The authors of the latter paper, at Georgia Institute of Technology, Georgia, U.S.A., report:
The conclusion of the classical ham sandwich theorem of Banach and Steinhaus may be strengthened: there always exists a common bisecting hyperplane that touches each of the sets, that is, intersects the closure of each set. Hence, if the knife is smeared with mayonnaise, a cut can always be made so that it will not only simultaneously bisect each of the ingredients, but it will also spread mayonnaise on each. A discrete analog of this theorem says that n finite nonempty sets in n-dimensional Euclidean space can always be simultaneously bisected by a single hyperplane that contains at least one point in each set.

Other discussions followed:
“Generalized Ham-Sandwich Cuts,” William Steiger and Jihui Zhao, Discrete and Computational Geometry, vol. 44, no. 3, 2010, 535-45. “Uneven Splitting of Ham Sandwiches,” Felix Breuer, Discrete and Computational Geometry, vol. 43, no. 4, 2010, pp. 876–92.

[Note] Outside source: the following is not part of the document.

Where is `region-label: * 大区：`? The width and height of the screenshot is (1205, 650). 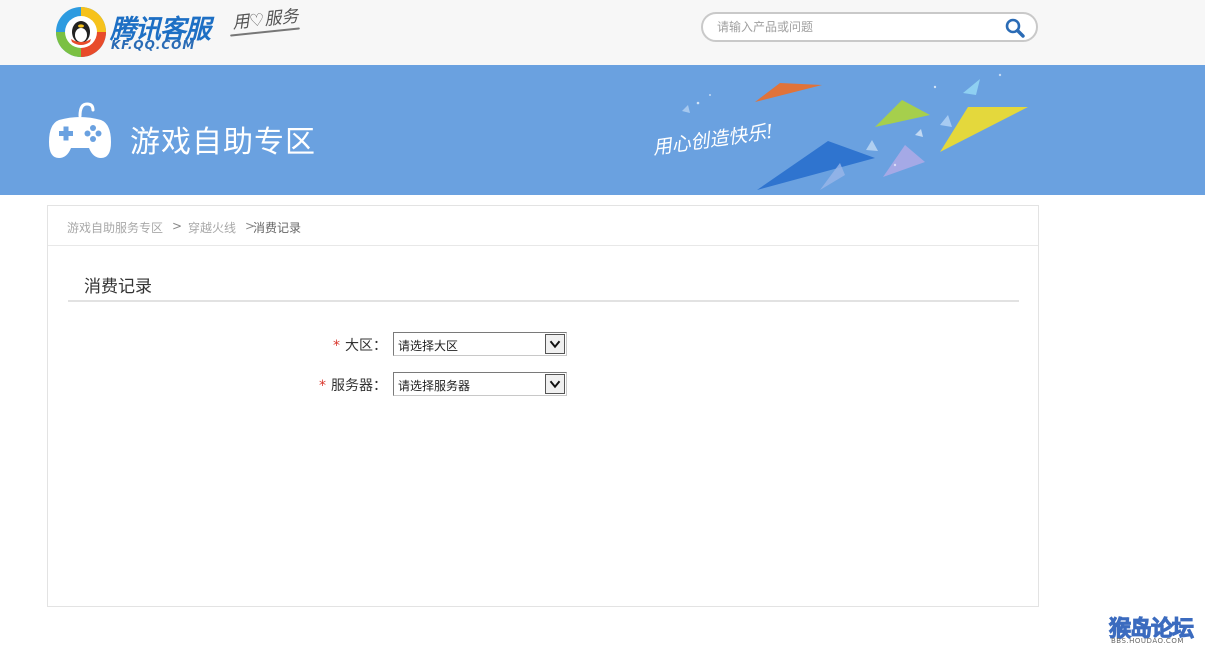 region-label: * 大区： is located at coordinates (360, 345). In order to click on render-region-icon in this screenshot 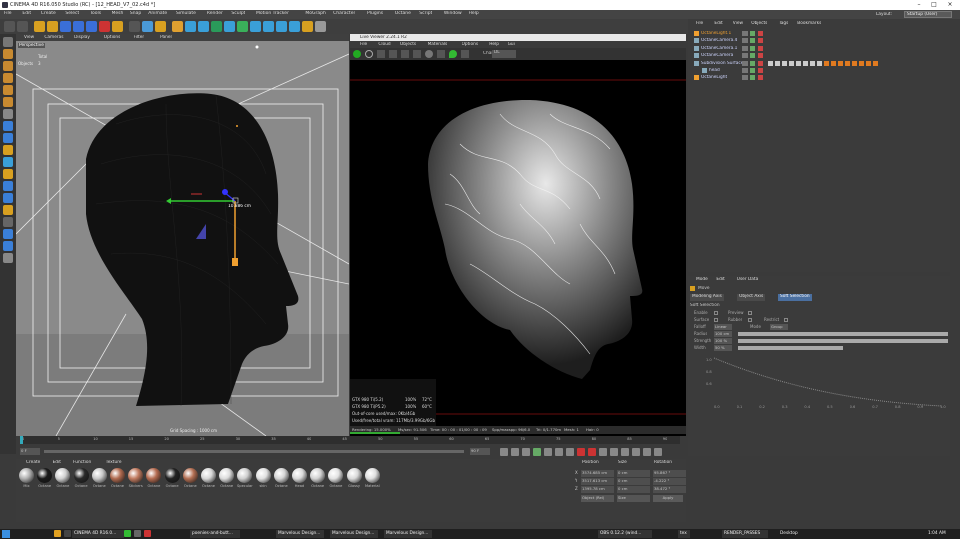, I will do `click(118, 26)`.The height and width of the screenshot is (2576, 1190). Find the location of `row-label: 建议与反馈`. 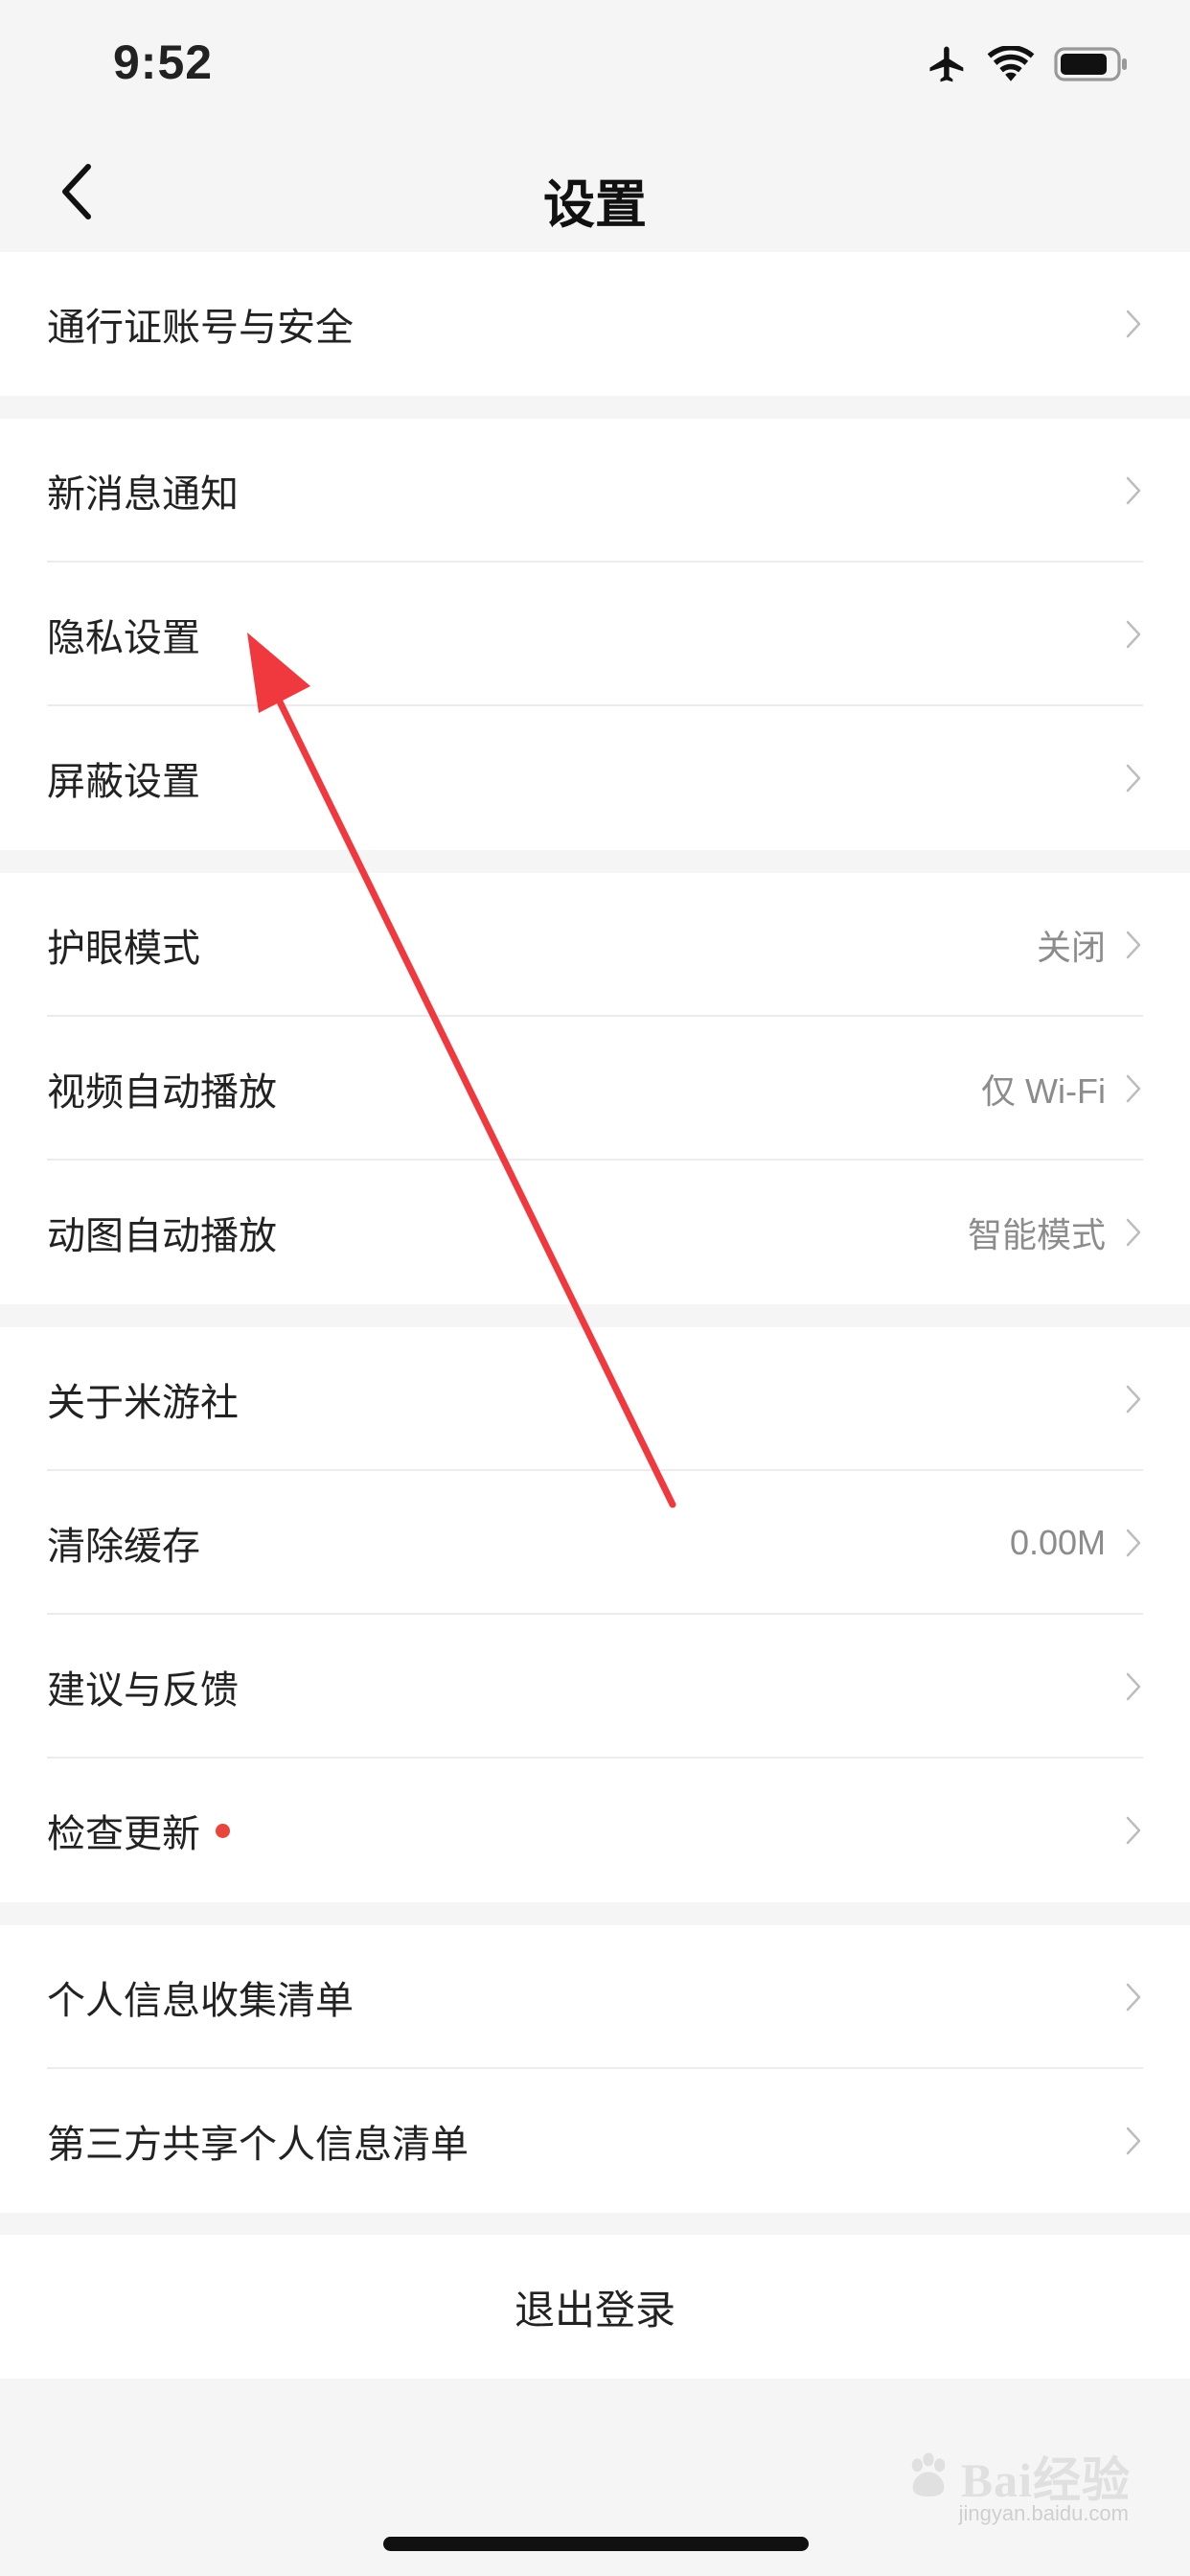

From the Ham Sandwich to the Pizza Pie
The future, which of course is not truly predictable (according to most current theories, anyway), appears to include the continued diversification of Ham Sandwich theorizing. We conclude with a mention of a possible harbinger of things to come:
“From the Ham Sandwich to the Pizza Pie: A Simultaneous Z m Equipartition of Complex Measures,” Steven Simon, arXiv:1006.4614v8, 2010.

Acknowledgement
Thanks to Stanley Eigen for bringing the Ham Sandwich Theorem to our attention.